Moradores de Grão Mogol, ambientalistas e até historiadores são contra a instalação do Projeto Bloco 8 na cidade. Além de usar a água limpa do município, o empreendimento comprometeria o bioma natural do município. O maior medo é que a história de Mariana e Brumadinho se repita. 

“Essas barragens trazem riscos não só para o meio ambiente da cidade, mas também para os moradores. Esse projeto foi formatado há dez anos, sem mensurar os danos causados a todos que vivem e dependem daquela água. A proposta deles é que os rejeitos sejam levados (pelo rios de Grão Mogol e Padre Carvalho) até Ilhéus, imagina a quantidade de água que vão gastar”, afirma Ivana Parrela, historiadora e professora da UFMG. 

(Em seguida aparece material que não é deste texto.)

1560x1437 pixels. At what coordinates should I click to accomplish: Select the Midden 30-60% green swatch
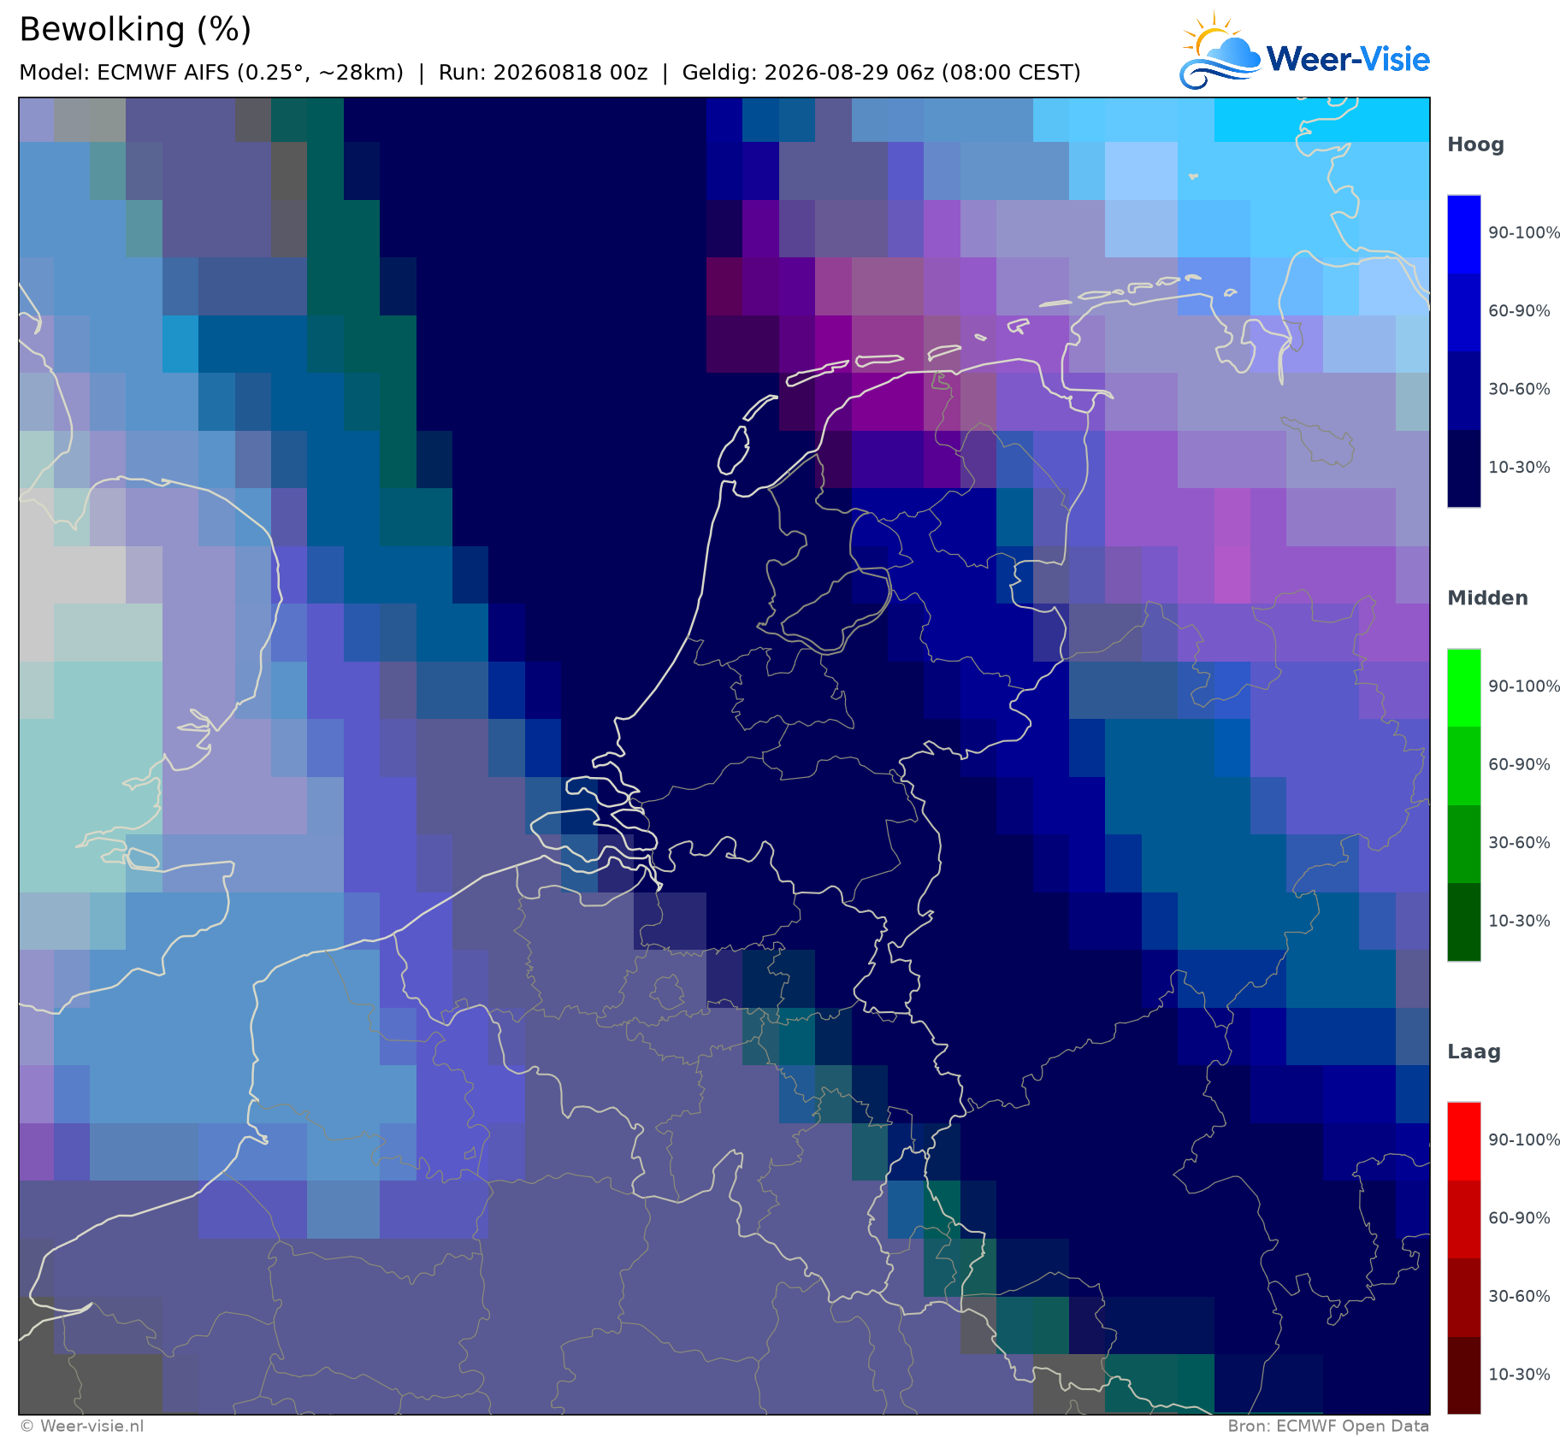pyautogui.click(x=1463, y=845)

Segundo ela, estudos realizados pela universidade comprovam que o solo do Norte de Minas não comporta uma barragem desse tipo, uma vez que o terreno é assoreado e com pouca chuva, o empreendimento se romperia, causando tragédias ainda maiores. 

A previsão divulgada pelos empreendedores é que seriam produzidos anualmente 30 milhões de toneladas de resíduos. Com isso, e por se tratar de minério com baixo teor de ferro (20%), haveria a remoção de milhões de toneladas de material estéril, sem valor comercial, que seriam depositados em três reservatórios. 

O maior deles, na cabeceira do córrego Lamarão, teria capacidade para 1,3 bilhão de metros cúbicos de rejeitos. Os outros dois teriam 524 milhões de m³ e 168 milhões de m³, totalizando 2,4 bilhões de m³. 

Para se ter ideia do gigantismo das estruturas, a barragem da Vale na mina Córrego do Feijão, em Brumadinho (MG), tinha capacidade para armazenar 12 milhões de metros cúbicos, e a barragem de Fundão, da Samarco, em Mariana (MG), cerca de 56 milhões de metros cúbicos de rejeitos.

Barrado

Ao conceder a liminar pedido pelo MPF e pelo MPMG, a Justiça Federal entendeu que o próprio Ibama já tinha decidido por ser inviável a construção do megaempreendimento no Norte de Minas, quando analisou em conjunto a mina e o mineroduto. A decisão não entrou no mérito da viabilidade dos projetos, ou seja, o magistrado não avaliou se os empreendimentos devem ser analisados em separados ou não.

Além disso, ficou determinado que deve haver conciliação entre as partes e que o processo deve ficar parado até que a Justiça determine, em definitivo, como deve ser o processo de licenciamento. Não há prazo para que isso ocorra.

A SAM defendeu o licenciamento, mas disse que ainda não foi notificada pela Justiça. A empresa diz que o processo obedece as normas da legislação e que ocorre dentro da legalidade.

"Essa decisão está restrita à discussão de competência administrativa do licenciamento, ou seja, a qual órgão vai licenciar o empreendimento. Não discute a viabilidade do projeto", diz nota enviada ao Hoje em Dia.